The task: How many lines of the records below contain the string "product"? Case counts, so reply with the number alone.

Data to use:
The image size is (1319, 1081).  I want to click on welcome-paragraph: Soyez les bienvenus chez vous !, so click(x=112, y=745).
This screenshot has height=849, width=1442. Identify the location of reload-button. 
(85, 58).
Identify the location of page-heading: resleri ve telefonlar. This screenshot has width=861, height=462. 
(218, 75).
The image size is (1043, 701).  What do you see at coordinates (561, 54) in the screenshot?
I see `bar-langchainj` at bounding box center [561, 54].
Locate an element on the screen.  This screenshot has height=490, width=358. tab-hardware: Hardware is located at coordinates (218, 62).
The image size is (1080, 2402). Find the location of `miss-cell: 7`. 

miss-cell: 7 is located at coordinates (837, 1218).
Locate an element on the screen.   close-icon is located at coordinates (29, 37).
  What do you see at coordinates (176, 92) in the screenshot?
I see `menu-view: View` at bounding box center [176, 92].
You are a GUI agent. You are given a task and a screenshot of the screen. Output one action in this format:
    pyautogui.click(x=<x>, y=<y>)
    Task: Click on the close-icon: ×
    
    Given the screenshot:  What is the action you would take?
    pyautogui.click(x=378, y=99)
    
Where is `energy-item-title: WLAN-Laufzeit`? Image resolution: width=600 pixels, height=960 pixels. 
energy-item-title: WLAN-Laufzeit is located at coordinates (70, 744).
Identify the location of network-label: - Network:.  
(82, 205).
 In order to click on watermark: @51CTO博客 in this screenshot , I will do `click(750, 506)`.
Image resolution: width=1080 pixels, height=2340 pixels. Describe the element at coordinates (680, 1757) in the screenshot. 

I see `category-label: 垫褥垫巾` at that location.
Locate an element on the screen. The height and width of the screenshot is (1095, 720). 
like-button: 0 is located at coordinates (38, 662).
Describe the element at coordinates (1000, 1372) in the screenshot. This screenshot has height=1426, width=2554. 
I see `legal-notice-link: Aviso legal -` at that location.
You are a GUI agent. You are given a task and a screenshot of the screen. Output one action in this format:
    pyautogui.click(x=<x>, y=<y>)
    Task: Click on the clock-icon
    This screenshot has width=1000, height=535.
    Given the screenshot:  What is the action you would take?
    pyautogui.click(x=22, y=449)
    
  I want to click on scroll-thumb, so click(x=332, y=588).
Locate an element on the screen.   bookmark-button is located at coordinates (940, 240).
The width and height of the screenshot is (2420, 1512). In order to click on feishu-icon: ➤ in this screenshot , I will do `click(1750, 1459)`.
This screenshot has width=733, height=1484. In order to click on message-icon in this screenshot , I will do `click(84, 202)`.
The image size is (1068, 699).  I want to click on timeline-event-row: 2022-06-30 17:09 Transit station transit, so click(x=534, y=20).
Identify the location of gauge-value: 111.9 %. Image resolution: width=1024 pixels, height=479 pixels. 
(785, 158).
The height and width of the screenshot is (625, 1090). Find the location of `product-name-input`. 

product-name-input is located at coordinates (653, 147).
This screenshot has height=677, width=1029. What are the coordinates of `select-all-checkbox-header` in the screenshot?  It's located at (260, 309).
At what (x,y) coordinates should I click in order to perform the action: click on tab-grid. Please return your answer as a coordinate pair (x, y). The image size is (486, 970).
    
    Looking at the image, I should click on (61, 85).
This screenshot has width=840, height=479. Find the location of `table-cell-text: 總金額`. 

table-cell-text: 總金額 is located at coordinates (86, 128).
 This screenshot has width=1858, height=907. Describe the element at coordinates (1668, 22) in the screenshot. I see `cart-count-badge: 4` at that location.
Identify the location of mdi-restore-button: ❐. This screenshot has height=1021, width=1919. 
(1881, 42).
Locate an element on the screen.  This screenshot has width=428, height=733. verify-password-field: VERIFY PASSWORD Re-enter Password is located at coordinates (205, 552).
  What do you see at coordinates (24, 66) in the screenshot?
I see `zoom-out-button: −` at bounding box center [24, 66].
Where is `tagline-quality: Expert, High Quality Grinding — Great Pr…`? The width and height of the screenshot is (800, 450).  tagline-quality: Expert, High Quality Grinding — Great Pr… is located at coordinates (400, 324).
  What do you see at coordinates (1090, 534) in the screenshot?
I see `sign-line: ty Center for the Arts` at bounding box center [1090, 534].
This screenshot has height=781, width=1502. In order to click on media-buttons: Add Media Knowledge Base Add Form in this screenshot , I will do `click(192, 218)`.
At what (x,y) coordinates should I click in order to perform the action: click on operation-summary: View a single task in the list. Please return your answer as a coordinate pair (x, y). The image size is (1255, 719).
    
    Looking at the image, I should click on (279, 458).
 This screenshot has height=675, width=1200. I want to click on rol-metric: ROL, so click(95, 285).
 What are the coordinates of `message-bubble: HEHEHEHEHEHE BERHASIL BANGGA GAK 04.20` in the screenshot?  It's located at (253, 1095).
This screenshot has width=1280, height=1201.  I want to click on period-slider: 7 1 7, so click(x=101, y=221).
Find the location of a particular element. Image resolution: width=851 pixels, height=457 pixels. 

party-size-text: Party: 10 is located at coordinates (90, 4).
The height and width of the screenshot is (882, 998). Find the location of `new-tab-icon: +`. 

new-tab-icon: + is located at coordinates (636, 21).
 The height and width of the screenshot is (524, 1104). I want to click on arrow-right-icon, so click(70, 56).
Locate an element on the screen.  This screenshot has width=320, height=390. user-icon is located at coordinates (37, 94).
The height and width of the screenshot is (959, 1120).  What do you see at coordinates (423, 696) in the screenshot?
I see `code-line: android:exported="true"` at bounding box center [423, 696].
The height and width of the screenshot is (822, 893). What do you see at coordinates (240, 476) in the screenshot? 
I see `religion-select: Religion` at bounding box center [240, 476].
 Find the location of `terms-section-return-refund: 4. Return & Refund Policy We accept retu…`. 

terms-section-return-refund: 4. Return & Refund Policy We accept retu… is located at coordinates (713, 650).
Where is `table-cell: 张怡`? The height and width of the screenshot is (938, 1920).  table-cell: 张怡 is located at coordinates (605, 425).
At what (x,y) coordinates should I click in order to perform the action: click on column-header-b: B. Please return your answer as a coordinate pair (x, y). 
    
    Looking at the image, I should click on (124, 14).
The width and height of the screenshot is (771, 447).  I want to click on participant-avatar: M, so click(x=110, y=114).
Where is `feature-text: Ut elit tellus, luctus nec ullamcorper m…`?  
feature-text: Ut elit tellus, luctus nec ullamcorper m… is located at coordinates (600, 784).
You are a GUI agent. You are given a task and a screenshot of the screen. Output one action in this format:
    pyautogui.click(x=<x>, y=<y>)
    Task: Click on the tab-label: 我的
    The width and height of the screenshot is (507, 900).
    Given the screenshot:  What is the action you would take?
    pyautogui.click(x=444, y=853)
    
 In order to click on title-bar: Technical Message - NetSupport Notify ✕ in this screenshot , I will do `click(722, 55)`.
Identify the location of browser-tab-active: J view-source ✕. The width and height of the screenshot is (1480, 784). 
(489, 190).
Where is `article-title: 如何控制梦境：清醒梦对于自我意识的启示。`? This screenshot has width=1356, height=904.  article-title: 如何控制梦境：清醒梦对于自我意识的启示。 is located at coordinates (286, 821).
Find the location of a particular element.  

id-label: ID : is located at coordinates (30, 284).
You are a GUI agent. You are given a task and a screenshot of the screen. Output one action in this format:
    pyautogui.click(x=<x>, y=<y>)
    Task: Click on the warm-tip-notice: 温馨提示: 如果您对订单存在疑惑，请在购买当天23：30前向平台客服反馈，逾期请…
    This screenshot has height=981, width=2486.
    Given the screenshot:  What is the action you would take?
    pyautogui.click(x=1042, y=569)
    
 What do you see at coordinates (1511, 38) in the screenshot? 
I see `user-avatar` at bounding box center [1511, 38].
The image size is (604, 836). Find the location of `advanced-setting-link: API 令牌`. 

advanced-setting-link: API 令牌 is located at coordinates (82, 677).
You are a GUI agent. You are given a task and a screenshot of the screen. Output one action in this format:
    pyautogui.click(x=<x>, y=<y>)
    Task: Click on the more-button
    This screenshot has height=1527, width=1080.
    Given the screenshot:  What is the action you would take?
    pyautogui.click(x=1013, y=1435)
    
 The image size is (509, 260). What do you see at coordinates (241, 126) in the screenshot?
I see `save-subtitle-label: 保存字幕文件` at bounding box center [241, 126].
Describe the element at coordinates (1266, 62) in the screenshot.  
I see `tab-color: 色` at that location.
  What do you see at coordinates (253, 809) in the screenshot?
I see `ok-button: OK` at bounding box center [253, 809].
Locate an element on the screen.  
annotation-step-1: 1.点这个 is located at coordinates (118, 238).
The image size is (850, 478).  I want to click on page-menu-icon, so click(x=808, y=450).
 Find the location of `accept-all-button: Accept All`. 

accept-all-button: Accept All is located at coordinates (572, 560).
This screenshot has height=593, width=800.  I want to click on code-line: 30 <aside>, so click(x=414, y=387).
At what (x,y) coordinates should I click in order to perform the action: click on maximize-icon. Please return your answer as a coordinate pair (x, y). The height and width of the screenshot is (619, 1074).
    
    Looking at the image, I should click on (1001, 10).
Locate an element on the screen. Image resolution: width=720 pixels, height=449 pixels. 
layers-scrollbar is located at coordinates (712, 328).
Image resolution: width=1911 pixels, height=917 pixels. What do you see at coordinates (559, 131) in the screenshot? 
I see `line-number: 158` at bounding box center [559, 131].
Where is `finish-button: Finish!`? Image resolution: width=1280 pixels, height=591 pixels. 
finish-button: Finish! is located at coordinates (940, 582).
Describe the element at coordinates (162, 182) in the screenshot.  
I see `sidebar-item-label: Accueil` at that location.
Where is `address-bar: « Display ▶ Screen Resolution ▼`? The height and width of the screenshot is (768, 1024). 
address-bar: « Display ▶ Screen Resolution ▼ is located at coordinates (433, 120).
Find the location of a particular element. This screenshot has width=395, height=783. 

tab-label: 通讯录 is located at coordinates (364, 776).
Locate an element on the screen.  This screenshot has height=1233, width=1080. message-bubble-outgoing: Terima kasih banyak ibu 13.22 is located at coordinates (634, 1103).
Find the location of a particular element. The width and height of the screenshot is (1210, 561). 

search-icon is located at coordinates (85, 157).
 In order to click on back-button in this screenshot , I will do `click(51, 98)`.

Output below: 2